■ EXERCISE TEXT ■
══════════════════════════════

Mulholland's assailant was arrested outside and she was allowed to go free. She returned to the lunch counter with Moody. At that moment, there were two whites and two blacks, all female. Soon, Salter arrived, joining the two women at the counter. The crowd grew more violent. Salter received a cigarette burn on the back of his neck, he was hit in the jaw with brass knuckles, and a pepper–water mix was thrown into his eyes. Mulholland started to fear for their lives just before things started to draw to a close. The sit-in ended at about 2 p.m. when the president of Tougaloo College contacted the National Office of Woolworth’s, which advised the store manager to shut the store down.

Bill Minor, then the Mississippi correspondent covering civil rights events for the New Orleans Times-Picayune and who was there that day, says the Jackson Woolworth's sit-in was "the signature event of the protest movement in Jackson, the first one with real violence."

===March on Washington for Jobs and Freedom===
On August 28, 1963, Mulholland attended the March on Washington for Jobs and Freedom. She rode to Washington, D.C., with Moody, Ed King, and his wife. On their return, the group stopped in a federal park in Tennessee, where they spent the night. The next morning, Moody and Mulholland woke before the Kings and went to the bathroom, where they found showers. They used showers one at a time and, having forgotten towels, used the paper towels in the bathroom to dry each other off. The women were discovered in the bathroom as two white women walked in, disturbed by Moody and Mulholland's actions. Moody and Mulholland returned to the now awake Kings, told them the story, and were quickly rushed from the park. Moody recalled seeing a group of white women come into view and watch just as the integrated car drove away.

══════════════════════════════

■ SOURCE DATA ■
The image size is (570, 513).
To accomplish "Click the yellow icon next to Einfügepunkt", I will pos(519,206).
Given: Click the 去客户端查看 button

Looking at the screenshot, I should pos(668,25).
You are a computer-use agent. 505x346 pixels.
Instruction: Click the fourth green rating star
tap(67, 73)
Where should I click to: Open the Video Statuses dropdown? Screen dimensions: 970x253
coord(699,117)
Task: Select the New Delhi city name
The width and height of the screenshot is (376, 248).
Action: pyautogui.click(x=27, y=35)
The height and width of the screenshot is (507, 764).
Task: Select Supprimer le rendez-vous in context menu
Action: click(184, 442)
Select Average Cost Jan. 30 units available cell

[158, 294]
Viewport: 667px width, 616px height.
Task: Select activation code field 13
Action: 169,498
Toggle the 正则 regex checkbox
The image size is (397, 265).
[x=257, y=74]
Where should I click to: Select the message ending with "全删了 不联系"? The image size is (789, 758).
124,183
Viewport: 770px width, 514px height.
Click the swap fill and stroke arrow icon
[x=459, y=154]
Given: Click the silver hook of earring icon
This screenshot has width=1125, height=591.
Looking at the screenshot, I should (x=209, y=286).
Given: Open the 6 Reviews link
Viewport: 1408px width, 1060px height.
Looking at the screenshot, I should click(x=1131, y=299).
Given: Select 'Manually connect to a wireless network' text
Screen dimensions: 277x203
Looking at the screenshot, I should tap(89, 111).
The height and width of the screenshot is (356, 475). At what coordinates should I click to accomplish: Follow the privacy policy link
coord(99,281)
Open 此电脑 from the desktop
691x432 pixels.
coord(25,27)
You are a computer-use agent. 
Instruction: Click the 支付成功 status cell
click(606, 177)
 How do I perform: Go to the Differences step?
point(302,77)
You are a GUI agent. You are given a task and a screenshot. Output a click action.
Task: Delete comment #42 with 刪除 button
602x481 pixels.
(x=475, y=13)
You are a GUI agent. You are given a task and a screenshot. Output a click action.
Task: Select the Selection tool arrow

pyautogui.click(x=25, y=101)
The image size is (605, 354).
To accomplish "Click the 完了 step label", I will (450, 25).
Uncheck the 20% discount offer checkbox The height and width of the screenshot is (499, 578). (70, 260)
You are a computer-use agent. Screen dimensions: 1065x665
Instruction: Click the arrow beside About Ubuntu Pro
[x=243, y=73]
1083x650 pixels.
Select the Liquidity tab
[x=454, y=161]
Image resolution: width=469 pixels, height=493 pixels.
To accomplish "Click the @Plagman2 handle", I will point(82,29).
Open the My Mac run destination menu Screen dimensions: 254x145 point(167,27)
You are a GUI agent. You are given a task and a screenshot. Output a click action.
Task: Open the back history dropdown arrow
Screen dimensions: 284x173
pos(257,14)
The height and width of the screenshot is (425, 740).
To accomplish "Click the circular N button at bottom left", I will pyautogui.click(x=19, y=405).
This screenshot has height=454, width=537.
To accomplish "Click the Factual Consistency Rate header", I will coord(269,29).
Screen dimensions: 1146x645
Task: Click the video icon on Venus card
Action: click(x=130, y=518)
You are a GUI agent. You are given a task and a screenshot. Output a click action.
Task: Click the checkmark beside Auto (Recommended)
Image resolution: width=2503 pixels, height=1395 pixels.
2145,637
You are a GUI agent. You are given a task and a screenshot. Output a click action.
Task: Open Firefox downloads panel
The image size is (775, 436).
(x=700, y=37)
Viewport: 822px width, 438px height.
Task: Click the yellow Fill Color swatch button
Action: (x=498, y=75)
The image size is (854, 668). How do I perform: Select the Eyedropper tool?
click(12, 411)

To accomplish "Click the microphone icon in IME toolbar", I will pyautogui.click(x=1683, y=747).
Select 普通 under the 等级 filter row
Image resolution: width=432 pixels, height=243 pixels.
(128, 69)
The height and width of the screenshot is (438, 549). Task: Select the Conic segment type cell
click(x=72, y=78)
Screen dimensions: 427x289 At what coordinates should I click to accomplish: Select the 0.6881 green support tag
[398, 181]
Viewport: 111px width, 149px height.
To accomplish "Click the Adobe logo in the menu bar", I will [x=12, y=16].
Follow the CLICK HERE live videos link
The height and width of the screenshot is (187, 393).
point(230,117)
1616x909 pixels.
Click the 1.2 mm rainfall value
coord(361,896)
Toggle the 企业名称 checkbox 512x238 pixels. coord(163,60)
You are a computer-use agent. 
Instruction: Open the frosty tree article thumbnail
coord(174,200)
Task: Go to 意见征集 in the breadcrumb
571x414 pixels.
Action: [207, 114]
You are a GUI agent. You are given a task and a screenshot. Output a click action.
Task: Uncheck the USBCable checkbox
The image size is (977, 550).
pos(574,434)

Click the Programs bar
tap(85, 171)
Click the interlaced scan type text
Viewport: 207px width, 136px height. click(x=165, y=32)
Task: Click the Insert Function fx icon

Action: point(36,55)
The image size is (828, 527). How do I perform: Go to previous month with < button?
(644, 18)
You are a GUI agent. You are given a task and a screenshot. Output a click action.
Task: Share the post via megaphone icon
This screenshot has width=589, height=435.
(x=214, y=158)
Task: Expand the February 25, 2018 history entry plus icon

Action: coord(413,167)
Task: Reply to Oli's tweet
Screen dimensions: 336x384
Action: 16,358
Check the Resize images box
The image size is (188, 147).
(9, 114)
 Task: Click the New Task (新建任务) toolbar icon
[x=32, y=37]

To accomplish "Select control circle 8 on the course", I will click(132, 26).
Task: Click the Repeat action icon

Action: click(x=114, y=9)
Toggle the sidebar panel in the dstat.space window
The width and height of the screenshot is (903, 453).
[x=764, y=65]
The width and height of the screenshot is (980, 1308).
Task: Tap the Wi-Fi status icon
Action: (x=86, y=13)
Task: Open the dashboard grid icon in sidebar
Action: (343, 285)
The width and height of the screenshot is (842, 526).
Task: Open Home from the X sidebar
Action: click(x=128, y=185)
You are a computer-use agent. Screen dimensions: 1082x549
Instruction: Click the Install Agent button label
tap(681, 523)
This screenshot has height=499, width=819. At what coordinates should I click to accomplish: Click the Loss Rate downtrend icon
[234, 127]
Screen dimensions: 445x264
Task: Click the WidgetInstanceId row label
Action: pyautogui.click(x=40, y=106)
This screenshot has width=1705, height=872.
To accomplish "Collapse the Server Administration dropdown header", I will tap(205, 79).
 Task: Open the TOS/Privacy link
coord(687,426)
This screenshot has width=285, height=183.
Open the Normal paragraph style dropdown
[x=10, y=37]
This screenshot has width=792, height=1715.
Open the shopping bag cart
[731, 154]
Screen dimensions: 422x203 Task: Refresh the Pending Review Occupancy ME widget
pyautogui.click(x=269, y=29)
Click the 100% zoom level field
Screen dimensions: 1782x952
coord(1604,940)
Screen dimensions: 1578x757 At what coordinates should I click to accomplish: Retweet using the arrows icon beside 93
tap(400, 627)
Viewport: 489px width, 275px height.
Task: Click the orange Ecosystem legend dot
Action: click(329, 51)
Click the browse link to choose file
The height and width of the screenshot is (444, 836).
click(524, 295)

══════════════════════════════

■ WHAT YOU NEED TO DO ■
According to the text on Mulholland, who contacted the National Office of Woolworth's to bring the sit-in to an end? The entries have no connection to the text.

■ RESPONSE ■
The president of Tougaloo College.